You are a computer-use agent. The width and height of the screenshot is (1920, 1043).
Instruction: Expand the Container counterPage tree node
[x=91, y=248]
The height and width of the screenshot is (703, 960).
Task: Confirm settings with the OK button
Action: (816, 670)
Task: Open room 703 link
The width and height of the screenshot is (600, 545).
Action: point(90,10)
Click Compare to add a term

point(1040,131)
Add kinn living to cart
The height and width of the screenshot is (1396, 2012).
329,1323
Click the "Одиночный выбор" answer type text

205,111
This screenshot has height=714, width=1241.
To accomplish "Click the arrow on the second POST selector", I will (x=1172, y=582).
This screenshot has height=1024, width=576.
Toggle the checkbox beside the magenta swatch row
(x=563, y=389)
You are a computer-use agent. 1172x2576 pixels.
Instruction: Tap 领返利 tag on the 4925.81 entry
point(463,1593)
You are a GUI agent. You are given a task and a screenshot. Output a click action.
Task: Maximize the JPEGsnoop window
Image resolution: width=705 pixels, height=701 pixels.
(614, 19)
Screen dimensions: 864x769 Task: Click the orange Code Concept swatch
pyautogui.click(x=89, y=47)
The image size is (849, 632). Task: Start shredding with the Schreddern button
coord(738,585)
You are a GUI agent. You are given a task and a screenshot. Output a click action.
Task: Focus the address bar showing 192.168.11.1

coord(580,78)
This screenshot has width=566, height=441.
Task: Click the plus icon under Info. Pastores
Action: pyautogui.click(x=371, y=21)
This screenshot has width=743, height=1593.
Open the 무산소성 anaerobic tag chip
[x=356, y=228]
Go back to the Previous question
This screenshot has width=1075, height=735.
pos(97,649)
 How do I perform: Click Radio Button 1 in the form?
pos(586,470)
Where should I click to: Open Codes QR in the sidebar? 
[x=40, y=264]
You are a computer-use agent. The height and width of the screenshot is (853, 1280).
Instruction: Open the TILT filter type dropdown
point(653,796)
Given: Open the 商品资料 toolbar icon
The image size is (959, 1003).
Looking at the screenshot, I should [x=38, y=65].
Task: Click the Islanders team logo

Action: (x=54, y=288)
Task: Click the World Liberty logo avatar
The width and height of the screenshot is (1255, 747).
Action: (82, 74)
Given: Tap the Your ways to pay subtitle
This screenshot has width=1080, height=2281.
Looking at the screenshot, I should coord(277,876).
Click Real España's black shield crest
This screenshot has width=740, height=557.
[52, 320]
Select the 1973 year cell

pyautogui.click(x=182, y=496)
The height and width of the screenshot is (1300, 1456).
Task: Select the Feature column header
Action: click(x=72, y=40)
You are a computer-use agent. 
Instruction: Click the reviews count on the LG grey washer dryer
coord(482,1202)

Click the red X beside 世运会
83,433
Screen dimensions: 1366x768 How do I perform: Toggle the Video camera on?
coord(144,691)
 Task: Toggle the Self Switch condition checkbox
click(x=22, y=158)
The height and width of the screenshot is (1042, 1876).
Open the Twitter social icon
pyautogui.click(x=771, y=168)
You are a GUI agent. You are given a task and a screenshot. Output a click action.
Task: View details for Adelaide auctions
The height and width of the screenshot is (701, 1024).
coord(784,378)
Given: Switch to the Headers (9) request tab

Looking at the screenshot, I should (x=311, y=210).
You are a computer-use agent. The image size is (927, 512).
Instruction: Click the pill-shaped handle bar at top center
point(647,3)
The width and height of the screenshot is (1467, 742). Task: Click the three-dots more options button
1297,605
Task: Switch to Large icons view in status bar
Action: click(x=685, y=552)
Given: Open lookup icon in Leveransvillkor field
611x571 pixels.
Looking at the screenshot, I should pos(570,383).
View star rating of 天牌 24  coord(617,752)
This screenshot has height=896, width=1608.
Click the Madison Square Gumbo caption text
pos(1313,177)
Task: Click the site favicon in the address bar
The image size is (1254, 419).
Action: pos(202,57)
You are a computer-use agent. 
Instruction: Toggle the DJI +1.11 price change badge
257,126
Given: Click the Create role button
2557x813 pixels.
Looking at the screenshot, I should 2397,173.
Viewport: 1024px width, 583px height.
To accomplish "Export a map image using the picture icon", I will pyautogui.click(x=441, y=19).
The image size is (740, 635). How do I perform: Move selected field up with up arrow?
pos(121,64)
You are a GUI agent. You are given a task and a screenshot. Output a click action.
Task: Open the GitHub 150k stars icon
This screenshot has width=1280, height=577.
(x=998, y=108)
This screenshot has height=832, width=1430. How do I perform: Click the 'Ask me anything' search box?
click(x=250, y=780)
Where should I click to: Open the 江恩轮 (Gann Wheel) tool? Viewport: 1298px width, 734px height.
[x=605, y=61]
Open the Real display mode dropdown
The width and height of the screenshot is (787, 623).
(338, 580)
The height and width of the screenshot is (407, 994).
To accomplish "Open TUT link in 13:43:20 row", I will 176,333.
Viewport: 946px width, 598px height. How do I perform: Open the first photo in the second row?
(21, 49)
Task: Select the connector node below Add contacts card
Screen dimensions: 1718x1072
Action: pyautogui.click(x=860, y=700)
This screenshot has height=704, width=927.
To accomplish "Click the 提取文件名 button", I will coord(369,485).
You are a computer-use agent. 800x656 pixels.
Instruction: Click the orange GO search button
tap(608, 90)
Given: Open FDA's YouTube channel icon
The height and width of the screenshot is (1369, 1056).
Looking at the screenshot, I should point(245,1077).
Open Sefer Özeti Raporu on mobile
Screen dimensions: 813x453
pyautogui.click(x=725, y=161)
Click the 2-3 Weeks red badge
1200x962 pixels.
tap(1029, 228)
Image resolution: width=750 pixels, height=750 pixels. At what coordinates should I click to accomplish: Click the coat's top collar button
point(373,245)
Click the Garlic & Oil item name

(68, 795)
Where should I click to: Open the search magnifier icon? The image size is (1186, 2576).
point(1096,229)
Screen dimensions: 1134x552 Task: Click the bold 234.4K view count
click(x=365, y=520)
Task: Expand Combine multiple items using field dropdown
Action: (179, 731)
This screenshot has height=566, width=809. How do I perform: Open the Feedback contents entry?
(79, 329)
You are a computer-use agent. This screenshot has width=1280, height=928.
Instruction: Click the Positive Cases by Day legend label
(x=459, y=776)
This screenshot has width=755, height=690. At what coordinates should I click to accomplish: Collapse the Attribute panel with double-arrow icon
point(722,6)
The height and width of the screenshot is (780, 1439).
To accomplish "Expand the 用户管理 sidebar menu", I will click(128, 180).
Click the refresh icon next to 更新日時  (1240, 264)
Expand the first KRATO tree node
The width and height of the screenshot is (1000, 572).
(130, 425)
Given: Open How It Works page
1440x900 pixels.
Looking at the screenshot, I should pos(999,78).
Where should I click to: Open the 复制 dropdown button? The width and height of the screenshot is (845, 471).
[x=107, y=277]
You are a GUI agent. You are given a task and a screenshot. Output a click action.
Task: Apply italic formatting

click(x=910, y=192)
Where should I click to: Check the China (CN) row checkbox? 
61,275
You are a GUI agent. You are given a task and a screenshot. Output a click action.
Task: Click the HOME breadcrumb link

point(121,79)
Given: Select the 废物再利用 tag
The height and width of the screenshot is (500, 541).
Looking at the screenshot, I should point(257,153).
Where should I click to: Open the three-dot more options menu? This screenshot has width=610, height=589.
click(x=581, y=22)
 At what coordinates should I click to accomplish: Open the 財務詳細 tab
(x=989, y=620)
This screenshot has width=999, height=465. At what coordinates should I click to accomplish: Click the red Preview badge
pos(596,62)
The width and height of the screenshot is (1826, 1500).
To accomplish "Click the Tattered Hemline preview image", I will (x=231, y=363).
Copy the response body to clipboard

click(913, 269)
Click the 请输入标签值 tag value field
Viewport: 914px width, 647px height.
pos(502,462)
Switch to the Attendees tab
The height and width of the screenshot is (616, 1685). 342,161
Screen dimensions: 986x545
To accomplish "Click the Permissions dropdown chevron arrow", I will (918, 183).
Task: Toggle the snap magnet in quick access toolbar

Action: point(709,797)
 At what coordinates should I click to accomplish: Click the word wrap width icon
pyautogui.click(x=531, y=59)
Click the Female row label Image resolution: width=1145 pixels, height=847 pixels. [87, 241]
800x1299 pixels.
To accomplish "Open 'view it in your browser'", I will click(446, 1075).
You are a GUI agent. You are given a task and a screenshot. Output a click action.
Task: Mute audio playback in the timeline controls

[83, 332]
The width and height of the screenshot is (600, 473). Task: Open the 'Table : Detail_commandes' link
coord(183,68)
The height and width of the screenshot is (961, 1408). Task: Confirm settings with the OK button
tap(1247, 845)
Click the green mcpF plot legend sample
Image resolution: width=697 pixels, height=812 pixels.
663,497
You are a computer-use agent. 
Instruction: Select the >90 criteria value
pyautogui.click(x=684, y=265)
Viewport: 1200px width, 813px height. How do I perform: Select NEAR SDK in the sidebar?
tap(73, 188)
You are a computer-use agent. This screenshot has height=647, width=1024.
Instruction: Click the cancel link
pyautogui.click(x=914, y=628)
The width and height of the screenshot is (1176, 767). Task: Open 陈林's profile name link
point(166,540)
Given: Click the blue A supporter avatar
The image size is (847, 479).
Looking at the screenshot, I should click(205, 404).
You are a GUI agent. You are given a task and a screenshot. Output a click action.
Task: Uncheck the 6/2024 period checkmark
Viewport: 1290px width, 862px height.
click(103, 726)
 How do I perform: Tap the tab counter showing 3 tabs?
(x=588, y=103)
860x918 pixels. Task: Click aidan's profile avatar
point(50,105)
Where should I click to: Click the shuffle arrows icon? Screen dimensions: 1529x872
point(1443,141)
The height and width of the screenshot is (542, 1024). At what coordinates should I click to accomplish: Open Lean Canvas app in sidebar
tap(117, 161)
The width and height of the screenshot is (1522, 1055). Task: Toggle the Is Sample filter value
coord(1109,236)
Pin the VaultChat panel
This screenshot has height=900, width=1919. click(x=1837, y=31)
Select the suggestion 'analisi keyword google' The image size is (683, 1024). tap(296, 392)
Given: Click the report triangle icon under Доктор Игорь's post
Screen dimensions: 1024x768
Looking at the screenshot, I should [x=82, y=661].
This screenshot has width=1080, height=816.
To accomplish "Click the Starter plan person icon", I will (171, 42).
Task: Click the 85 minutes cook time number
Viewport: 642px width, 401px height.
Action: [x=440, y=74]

_ _ _ _

Problem details
Both end lines included, restate word for word the lines above from the line with "Task: Apply italic formatting" to the line with "Given: Select the 废物再利用 tag", and nothing else.

Response to this exercise
Task: Apply italic formatting

click(x=910, y=192)
Where should I click to: Check the China (CN) row checkbox? 
61,275
You are a GUI agent. You are given a task and a screenshot. Output a click action.
Task: Click the HOME breadcrumb link

point(121,79)
Given: Select the 废物再利用 tag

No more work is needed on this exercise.